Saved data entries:
____
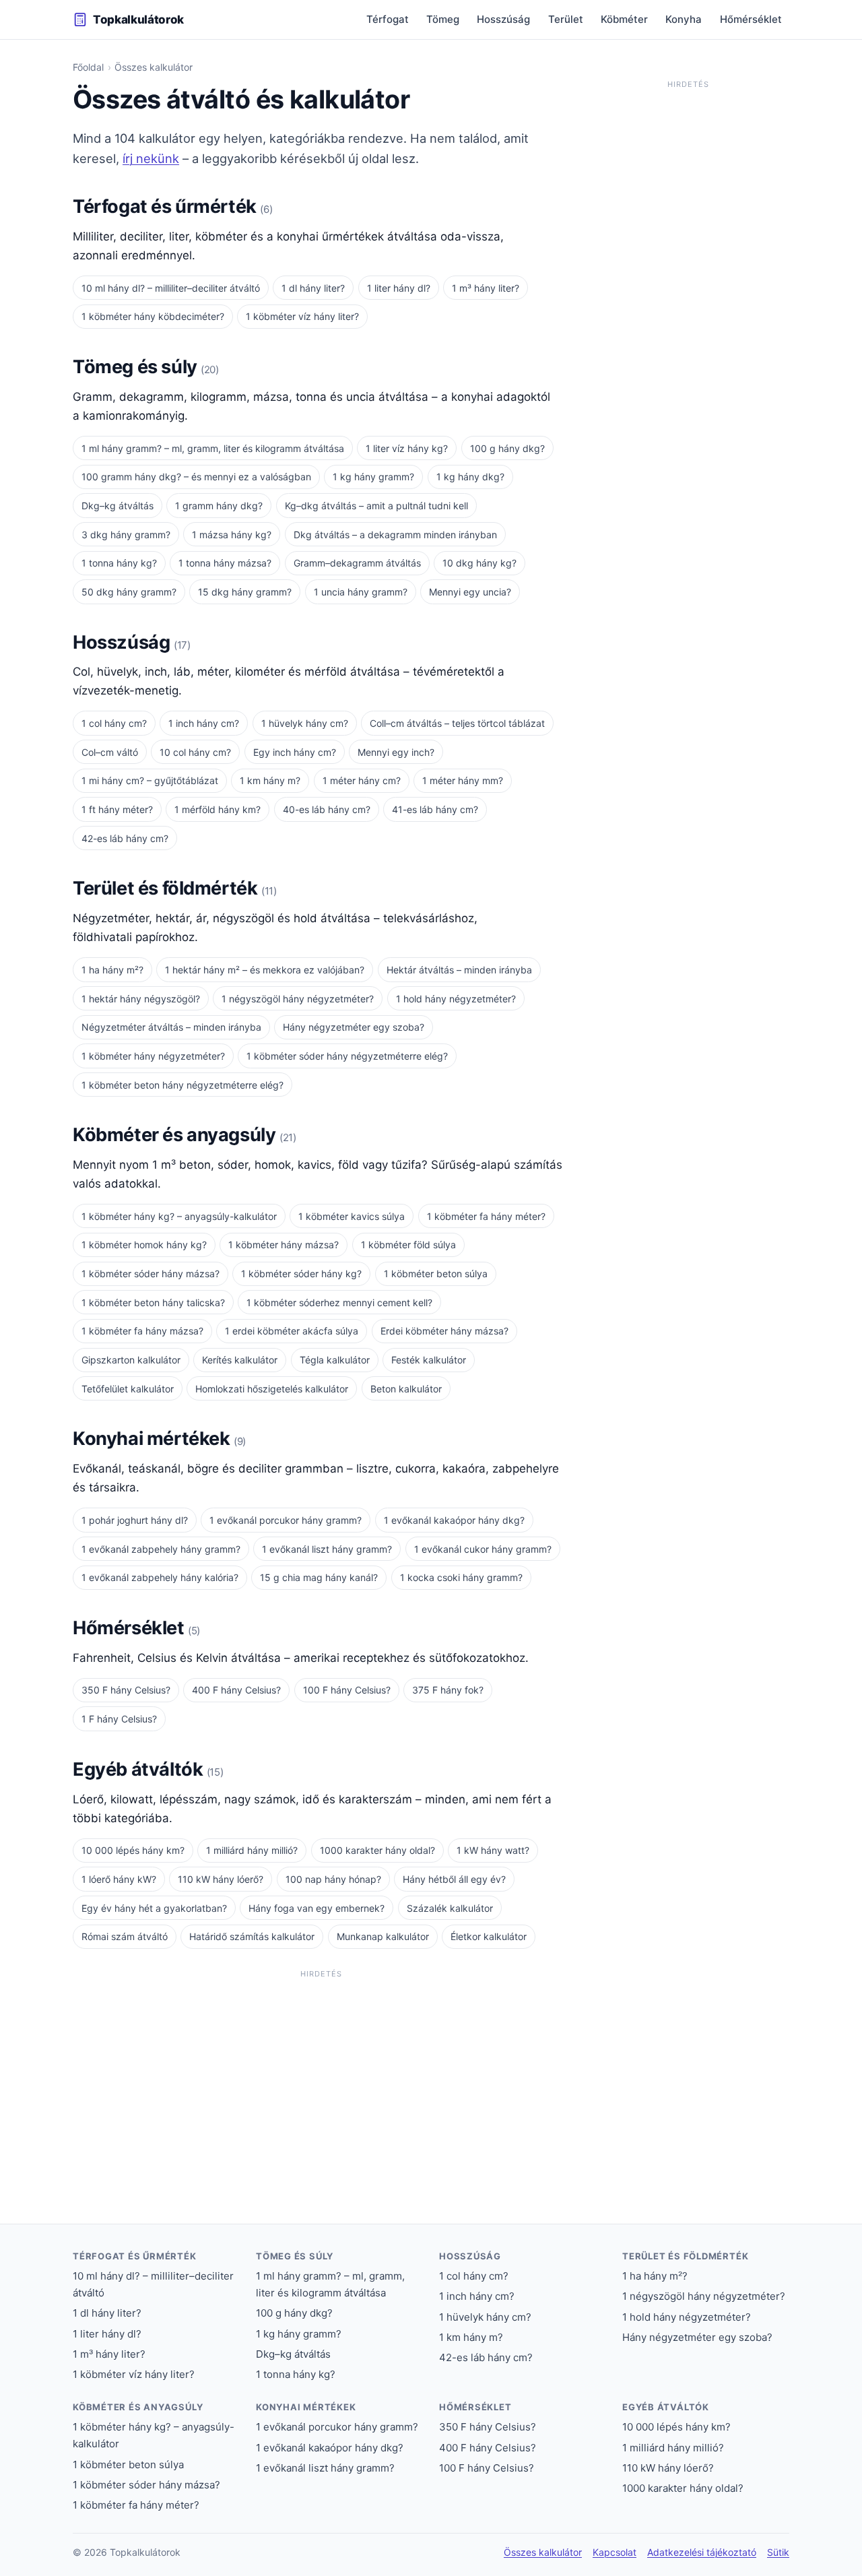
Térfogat (387, 19)
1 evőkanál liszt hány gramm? (327, 1549)
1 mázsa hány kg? (231, 534)
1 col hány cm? (114, 723)
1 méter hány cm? (362, 780)
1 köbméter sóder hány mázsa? (150, 1273)
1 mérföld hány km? (217, 809)
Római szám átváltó (124, 1936)
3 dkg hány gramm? (125, 534)
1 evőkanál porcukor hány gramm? (285, 1520)
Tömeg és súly (137, 367)
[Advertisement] (321, 2078)
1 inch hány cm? (203, 723)
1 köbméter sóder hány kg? (301, 1273)
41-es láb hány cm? (435, 809)
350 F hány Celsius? (125, 1690)
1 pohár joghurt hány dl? (134, 1520)
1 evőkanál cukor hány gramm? (483, 1549)
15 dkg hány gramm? (245, 592)
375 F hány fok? (448, 1690)
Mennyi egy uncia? (470, 592)
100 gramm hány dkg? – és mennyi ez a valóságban (196, 476)
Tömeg (442, 19)
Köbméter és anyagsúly (176, 1135)
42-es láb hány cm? (124, 838)
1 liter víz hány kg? (407, 448)
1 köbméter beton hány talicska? (153, 1302)
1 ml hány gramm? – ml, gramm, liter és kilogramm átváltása (212, 448)
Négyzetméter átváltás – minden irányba (171, 1027)
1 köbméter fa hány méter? (486, 1216)
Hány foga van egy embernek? (316, 1908)
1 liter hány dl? (398, 288)
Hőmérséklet (751, 19)
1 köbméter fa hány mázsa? (142, 1331)
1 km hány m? (270, 780)
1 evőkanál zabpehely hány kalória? (159, 1577)
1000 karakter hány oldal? (377, 1850)
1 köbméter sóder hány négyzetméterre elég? (347, 1056)
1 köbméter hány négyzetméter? (153, 1056)
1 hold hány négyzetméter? (456, 998)
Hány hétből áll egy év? (454, 1879)
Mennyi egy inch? (396, 752)
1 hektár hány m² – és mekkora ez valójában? (264, 969)
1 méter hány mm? (462, 780)
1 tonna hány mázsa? (224, 563)
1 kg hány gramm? (373, 476)
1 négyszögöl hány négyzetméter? (298, 998)
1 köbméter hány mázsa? (283, 1244)
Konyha (683, 19)
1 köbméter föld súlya (408, 1244)
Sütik (778, 2552)
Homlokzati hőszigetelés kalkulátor (271, 1388)
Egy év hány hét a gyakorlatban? (154, 1908)
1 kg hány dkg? (470, 476)
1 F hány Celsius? (119, 1719)
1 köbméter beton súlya (436, 1273)
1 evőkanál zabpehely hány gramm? (160, 1549)
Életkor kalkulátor (489, 1936)
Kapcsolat (614, 2552)
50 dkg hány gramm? (128, 592)
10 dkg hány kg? (479, 563)
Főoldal (88, 67)
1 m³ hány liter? (485, 288)
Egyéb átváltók (140, 1769)
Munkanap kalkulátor (383, 1936)
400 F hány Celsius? (236, 1690)
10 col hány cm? (195, 752)
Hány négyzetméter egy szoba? (353, 1027)
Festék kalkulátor (428, 1359)
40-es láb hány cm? (326, 809)
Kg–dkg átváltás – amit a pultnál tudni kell (376, 505)
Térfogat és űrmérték (166, 206)
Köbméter (624, 19)
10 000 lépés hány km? (133, 1850)
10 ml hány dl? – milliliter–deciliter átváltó (170, 288)
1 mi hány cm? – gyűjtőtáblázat (149, 780)
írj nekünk (151, 158)
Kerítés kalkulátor (239, 1359)
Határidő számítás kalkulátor (251, 1936)
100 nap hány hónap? (333, 1879)
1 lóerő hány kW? (118, 1879)
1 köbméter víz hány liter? (302, 316)
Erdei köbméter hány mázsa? (444, 1331)
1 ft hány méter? (117, 809)
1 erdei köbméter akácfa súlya (291, 1331)
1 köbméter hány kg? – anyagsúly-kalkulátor (179, 1216)
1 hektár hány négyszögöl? (140, 998)
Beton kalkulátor (406, 1388)
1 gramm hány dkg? (219, 505)
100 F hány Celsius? (347, 1690)
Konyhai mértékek (153, 1438)
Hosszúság (503, 19)
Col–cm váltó (109, 752)
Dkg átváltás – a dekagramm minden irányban (395, 534)
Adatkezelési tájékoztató (701, 2552)
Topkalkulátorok (138, 19)
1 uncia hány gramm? (360, 592)
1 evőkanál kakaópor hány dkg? (454, 1520)
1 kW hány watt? (493, 1850)
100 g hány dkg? (507, 448)
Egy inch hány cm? (294, 752)
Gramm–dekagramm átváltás (357, 563)
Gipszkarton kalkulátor (130, 1359)
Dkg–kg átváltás (117, 505)
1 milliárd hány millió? (252, 1850)
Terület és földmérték (167, 888)
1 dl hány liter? (313, 288)
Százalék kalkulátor (450, 1908)
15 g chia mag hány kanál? (319, 1577)
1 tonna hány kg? (119, 563)
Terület (565, 19)
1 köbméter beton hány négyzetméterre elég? (182, 1085)
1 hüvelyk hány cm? (304, 723)
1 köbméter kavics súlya (351, 1216)
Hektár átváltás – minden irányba (459, 969)
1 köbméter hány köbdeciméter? (152, 316)
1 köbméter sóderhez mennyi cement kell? (339, 1302)
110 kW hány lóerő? (220, 1879)
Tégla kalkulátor (335, 1359)
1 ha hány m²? (112, 969)
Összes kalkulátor (543, 2552)
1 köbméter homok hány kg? (144, 1244)
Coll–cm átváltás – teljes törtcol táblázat (457, 723)
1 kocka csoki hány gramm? (461, 1577)
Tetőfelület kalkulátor (127, 1388)
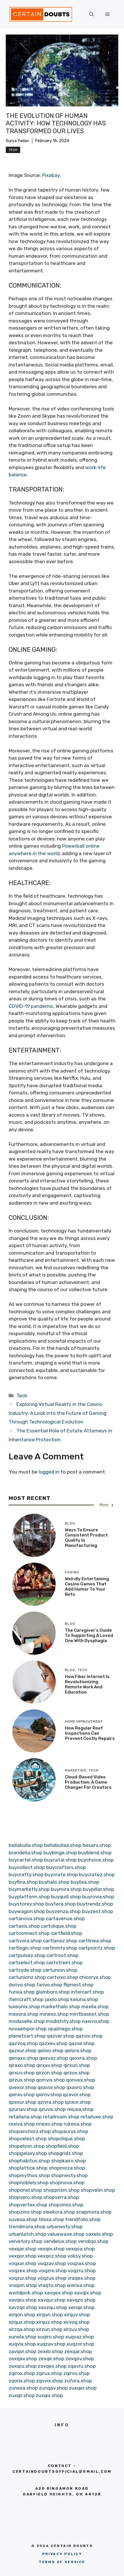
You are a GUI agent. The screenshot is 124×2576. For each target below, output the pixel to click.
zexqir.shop (51, 2358)
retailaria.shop (25, 2117)
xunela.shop (22, 2337)
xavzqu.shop (52, 2307)
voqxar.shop (22, 2263)
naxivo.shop (95, 2021)
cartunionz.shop (27, 1977)
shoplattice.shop (28, 2168)
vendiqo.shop (93, 2241)
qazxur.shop (22, 2050)
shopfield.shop (62, 2146)
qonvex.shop (80, 2080)
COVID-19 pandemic (31, 1006)
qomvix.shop (50, 2080)
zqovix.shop (49, 2381)
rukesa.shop (78, 2124)
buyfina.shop (23, 1882)
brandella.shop (25, 1852)
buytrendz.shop (95, 1904)
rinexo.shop (49, 2124)
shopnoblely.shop (28, 2182)
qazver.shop (60, 2036)
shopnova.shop (67, 2182)
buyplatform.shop (29, 1896)
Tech (13, 150)
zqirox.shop (22, 2373)
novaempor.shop (28, 2029)
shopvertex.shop (28, 2205)
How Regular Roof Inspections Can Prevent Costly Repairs (90, 1733)
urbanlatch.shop (27, 2234)
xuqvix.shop (22, 2344)
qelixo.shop (50, 2050)
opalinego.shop (65, 2029)
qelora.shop (78, 2050)
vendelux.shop (60, 2241)
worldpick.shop (26, 2293)
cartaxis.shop (24, 1926)
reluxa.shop (80, 2109)
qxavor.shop (51, 2087)
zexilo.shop (50, 2351)
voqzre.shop (53, 2270)
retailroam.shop (61, 2117)
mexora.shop (23, 2014)
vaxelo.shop (99, 2234)
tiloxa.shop (51, 2219)
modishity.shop (63, 2021)
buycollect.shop (27, 1867)
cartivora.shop (25, 1941)
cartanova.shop (27, 1918)
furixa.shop (22, 1992)
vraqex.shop (81, 2278)
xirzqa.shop (22, 2329)
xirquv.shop (77, 2314)
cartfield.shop (66, 1933)
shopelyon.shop (27, 2146)
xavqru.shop (23, 2300)
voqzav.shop (51, 2263)
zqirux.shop (49, 2373)
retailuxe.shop (96, 2117)
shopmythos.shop (29, 2175)
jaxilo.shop (57, 1999)
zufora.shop (78, 2381)
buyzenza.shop (63, 1911)
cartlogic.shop (25, 1948)
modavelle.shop (27, 2021)
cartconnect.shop (29, 1933)
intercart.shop (87, 1992)
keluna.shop (84, 1999)
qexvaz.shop (53, 2058)
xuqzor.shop (80, 2344)
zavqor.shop (22, 2351)
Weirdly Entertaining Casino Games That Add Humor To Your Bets (87, 1586)
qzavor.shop (77, 2094)
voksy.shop (80, 2256)
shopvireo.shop (65, 2205)
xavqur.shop (51, 2300)
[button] (91, 14)
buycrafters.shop (66, 1867)
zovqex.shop (52, 2366)
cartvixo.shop (62, 1977)
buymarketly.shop (29, 1889)
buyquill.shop (66, 1896)
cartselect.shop (27, 1962)
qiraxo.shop (22, 2065)
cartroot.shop (62, 1955)
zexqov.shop (79, 2358)
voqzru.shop (82, 2270)
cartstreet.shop (64, 1962)
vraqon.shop (23, 2285)
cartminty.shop (59, 1948)
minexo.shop (54, 2014)
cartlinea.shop (94, 1941)
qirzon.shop (49, 2073)
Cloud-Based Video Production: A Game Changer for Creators (88, 1782)
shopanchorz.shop (30, 2131)
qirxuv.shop (22, 2073)
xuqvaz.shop (79, 2337)
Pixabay (51, 175)
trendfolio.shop (83, 2219)
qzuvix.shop (52, 2109)
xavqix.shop (87, 2293)
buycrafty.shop (26, 1874)
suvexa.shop (23, 2219)
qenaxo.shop (23, 2058)
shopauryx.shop (70, 2131)
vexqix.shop (51, 2249)
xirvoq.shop (76, 2322)
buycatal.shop (60, 1860)
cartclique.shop (58, 1926)
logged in (49, 1472)
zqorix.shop (22, 2381)
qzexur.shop (22, 2102)
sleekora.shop (59, 2212)
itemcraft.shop (26, 1999)
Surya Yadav (17, 140)
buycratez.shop (97, 1874)
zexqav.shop (23, 2358)
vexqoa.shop (80, 2249)
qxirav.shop (22, 2094)
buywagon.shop (27, 1911)
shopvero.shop (25, 2197)
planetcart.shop (27, 2036)
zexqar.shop (78, 2351)
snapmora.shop (94, 2212)
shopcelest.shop (28, 2138)
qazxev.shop (53, 2043)
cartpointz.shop (96, 1948)
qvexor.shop (22, 2087)
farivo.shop (49, 1985)
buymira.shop (66, 1889)
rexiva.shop (22, 2124)
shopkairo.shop (68, 2161)
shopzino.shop (25, 2212)
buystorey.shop (26, 1904)
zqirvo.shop (76, 2373)
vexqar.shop (22, 2249)
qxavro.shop (80, 2087)
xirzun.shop (49, 2329)
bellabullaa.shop (62, 1845)
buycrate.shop (61, 1874)
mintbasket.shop (89, 2014)
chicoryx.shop (95, 1977)
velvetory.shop (25, 2241)
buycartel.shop (26, 1860)
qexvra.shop (83, 2058)
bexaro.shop (96, 1845)
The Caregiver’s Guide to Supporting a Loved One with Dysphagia (89, 1635)
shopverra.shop (61, 2197)
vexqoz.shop (51, 2256)
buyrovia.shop (98, 1896)
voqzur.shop (22, 2278)
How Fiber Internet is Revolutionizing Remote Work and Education (87, 1684)
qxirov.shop (49, 2094)
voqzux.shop (51, 2278)
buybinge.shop (60, 1852)
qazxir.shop (82, 2043)
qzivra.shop (50, 2102)
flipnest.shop (78, 1985)
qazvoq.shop (23, 2043)
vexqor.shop (22, 2256)
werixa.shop (81, 2285)
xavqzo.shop (81, 2300)
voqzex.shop (23, 2270)
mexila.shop (95, 2006)
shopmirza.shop (67, 2168)
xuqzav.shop (51, 2344)
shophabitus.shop (29, 2161)
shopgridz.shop (65, 2153)
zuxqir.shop (22, 2395)
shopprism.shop (61, 2190)
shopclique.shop (66, 2138)
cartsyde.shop (25, 1970)
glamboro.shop (53, 1992)
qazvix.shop (89, 2036)
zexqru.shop (23, 2366)
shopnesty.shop (69, 2175)
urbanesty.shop (64, 2226)
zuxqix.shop (49, 2395)
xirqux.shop (22, 2322)
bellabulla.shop (26, 1845)
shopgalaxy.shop (28, 2153)
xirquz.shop (49, 2322)
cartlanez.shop (60, 1941)
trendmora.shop (27, 2226)
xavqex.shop (58, 2293)
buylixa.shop (85, 1882)
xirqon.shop (22, 2314)
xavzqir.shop (23, 2307)
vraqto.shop (52, 2285)
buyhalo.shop (54, 1882)
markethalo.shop (60, 2006)
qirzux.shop (22, 2080)
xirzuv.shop (76, 2329)
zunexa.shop (23, 2388)
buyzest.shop (97, 1911)
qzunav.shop (23, 2109)
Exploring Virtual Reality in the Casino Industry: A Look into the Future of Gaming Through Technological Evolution (57, 1413)
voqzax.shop (81, 2263)
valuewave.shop (65, 2234)
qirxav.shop (49, 2065)
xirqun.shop (49, 2314)
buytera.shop (60, 1904)
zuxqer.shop (83, 2388)
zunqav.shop (53, 2388)
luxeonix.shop (24, 2006)
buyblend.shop (95, 1852)
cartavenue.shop (65, 1918)
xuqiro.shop (50, 2337)
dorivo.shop (22, 1985)
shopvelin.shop (98, 2190)
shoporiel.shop (25, 2190)
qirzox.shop (76, 2073)
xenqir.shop (81, 2307)
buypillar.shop (98, 1889)
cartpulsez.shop (27, 1955)
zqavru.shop (82, 2366)
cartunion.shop (60, 1970)
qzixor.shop (78, 2102)
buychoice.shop (96, 1860)
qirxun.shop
____
=== Work task ===
In the entries above, please find the line with "1 köbméter sóder hány mázsa? (150, 1273)" and the line with "1 pohár joghurt hány dl? (134, 1520)", then write out exactly those two lines and every line between them, and nothing more.

=== Task solution ===
1 köbméter sóder hány mázsa? (150, 1273)
1 mérföld hány km? (217, 809)
Római szám átváltó (124, 1936)
3 dkg hány gramm? (125, 534)
1 evőkanál porcukor hány gramm? (285, 1520)
Tömeg és súly (137, 367)
[Advertisement] (321, 2078)
1 inch hány cm? (203, 723)
1 köbméter sóder hány kg? (301, 1273)
41-es láb hány cm? (435, 809)
350 F hány Celsius? (125, 1690)
1 pohár joghurt hány dl? (134, 1520)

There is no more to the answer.